Bild: iStock, Zoff-photo
14.03.2018

Kundenspezifisch oder Standardprodukt? Mit dieser Frage muss sich jeder beschäftigen, der für seine Elektronik das passende Gehäuse sucht. Beide Wege haben Vor- und Nachteile. Optimal ist eine Mischung aus beidem, die Konfiguration eines kundenspezifischen Standardgehäuses, das sich den Anforderungen anpasst sowie gleichzeitig flexible Lieferzeiten und akzeptable Kosten aufweist.

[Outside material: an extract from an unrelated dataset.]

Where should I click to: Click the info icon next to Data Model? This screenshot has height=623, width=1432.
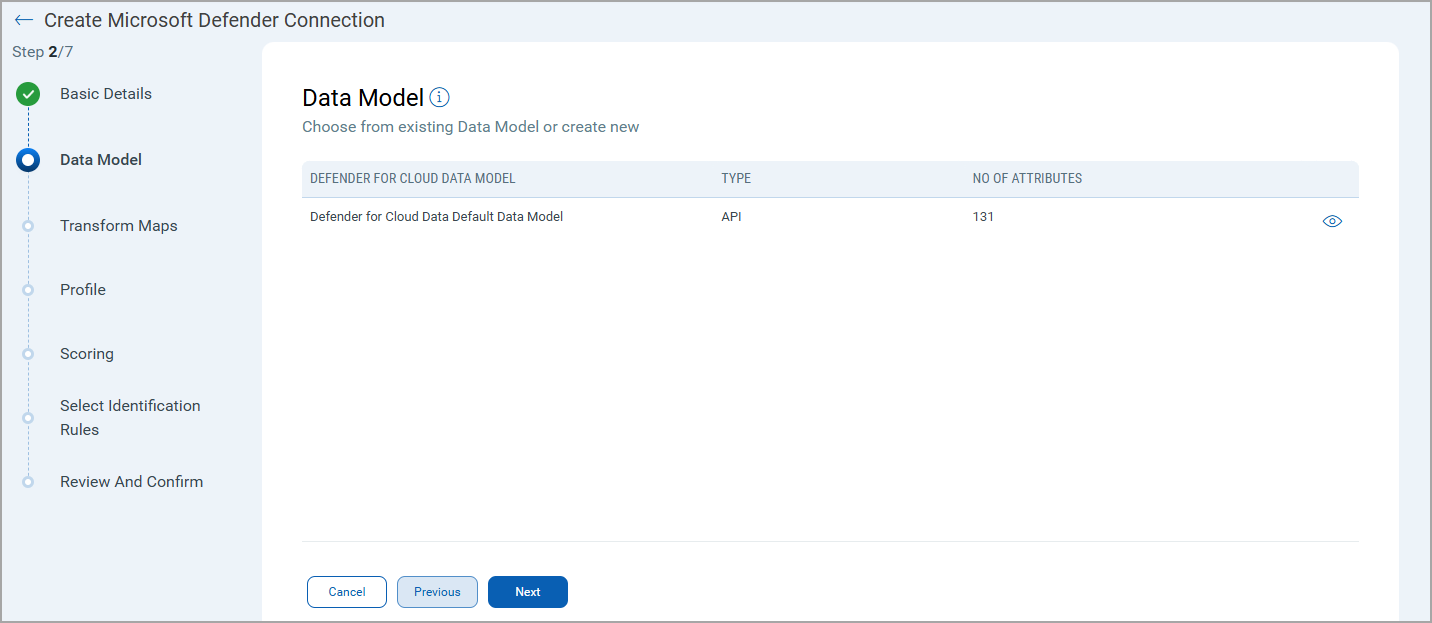(439, 98)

Viele Gehäuse werden als Standardprodukt angeboten und haben für Anwender einige Vorteile: Sie sind einfach zu bestellen, werden schnell geliefert, sind preiswerter als kundenspezifische Produkte und werden auch für Prototypen eingesetzt. Nachteil ist, dass die Flexibilität eingeschränkt bleibt und dass selbst kleine Anpassungen nur mit hohem Aufwand machbar sind. Oft passen die Standardprodukte nicht hundertprozentig zur Applikation und somit werden, als zweite Option, individuelle kundenspezifische Entwicklungen notwendig. Diese haben den Vorteil, dass sie genau auf die Bedürfnisse der Applikation beziehungsweise die Anforderungen des Anwenders abgestimmt sind. Allerdings sieht sich der Anwender meist mit höheren Kosten, Mindestbestellmengen sowie längeren Entwicklungs- und Lieferzeiten konfrontiert.

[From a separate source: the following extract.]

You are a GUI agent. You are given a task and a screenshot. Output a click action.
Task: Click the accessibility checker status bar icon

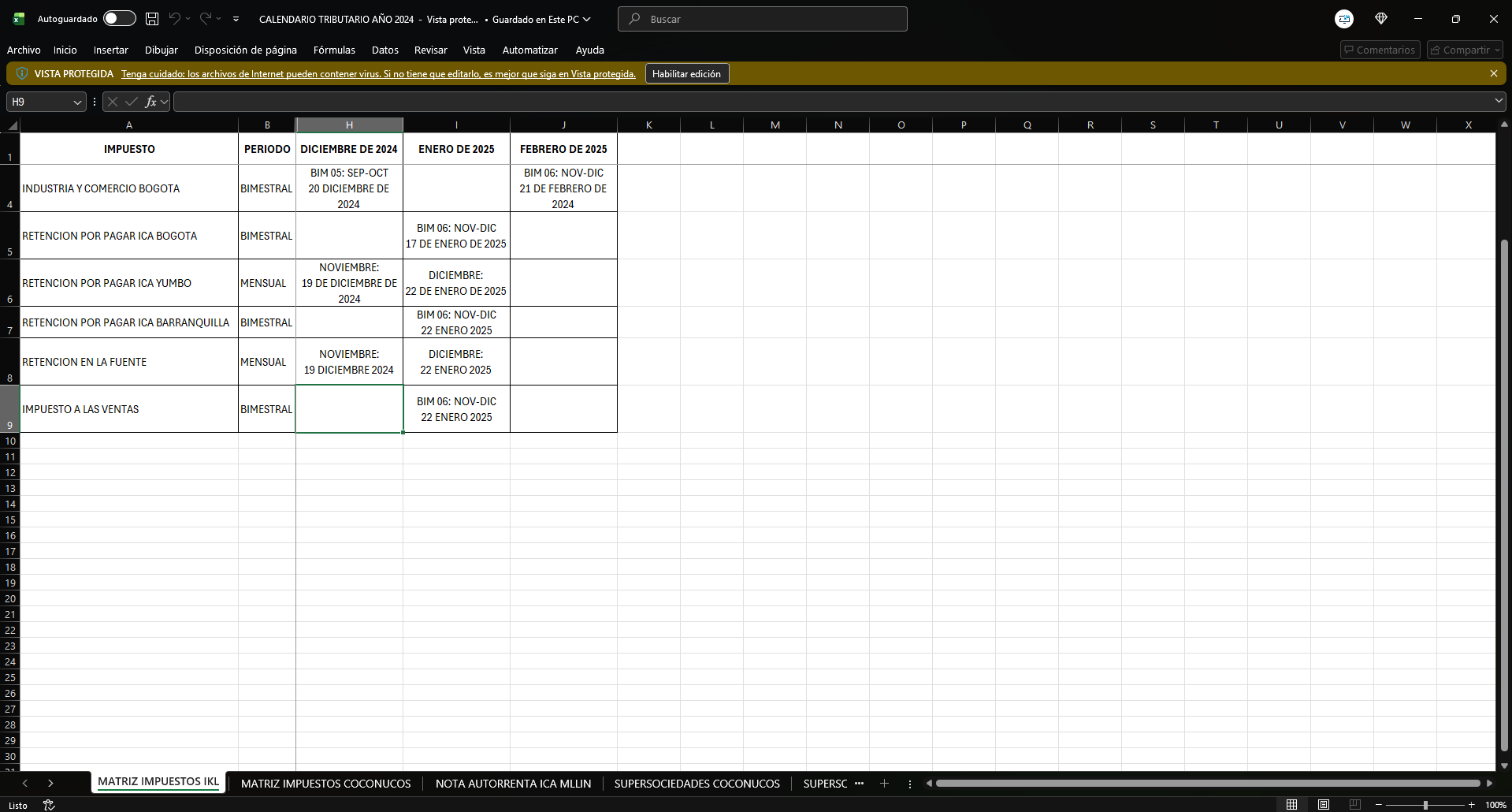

Vordefinierten Komponenten

Es gibt noch eine dritte Möglichkeit: ein Konzept, das die Vorteile von Standardprodukten mit den Vorteilen von kundenspezifischen Lösungen vereint. Basis ist eine Produktplattform, die einerseits einen hohen technischen Standard gewährleistet, andererseits, wie in einem Baukastensystem, durch eine Vielzahl von Standardeinzelteilen ergänzt werden kann. Die Plattform ist damit so variabel und flexibel, dass sie für unterschiedliche Anwendungen einsetzbar ist.

Voraussetzung ist ein umfangreiches Angebot an standardisierten Komponenten, die diese Flexibilität und Anpassbarkeit ermöglichen. Ist dies gegeben, sind in der Regel nur noch bei einem sehr geringen Anteil dieser individuell konfigurierten Gehäuse zusätzlich kleine Anpassungen wie beispielsweise Bohrungen, Ausbrüche und Sonderfarben notwendig. Diese Modifikationen sind einfach, schnell und kostengünstig umzusetzen. Die Anwender profitieren hierbei von dem Spektrum an Modifikationen, kurzen Lieferzeiten und niedrigen Preisen.

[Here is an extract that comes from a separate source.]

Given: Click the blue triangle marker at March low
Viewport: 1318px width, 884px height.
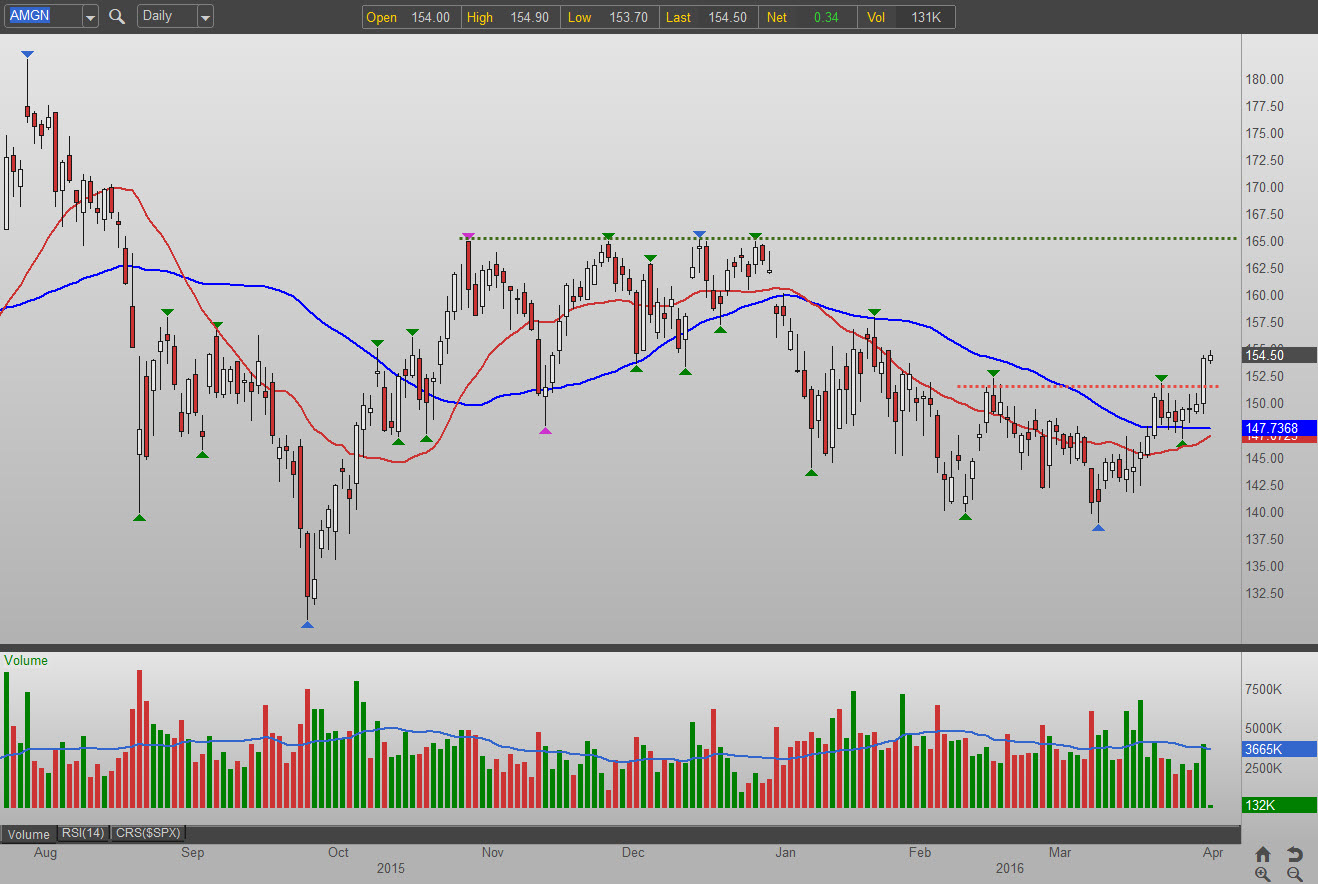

Produktplattform als Basis

Ein gutes Beispiel für diesen Mittelweg zwischen Standardprodukt und kundenspezifischer Entwicklung ist ein individuell konfigurierbares Gehäusekonzept. Bei Schroff Interscale von Pentair handelt es sich um eine Gehäuseplattform, die auf den Anforderungen der gängigen Board-Standards im Embedded-Bereich basiert. Sie ist speziell für kleinere Formfaktoren konzipiert und bietet hohe Flexibilität für verschiedene Applikationen. Die Gehäuse lassen sich schnell und einfach montieren und demontieren, wodurch sich die Integrationszeit reduziert.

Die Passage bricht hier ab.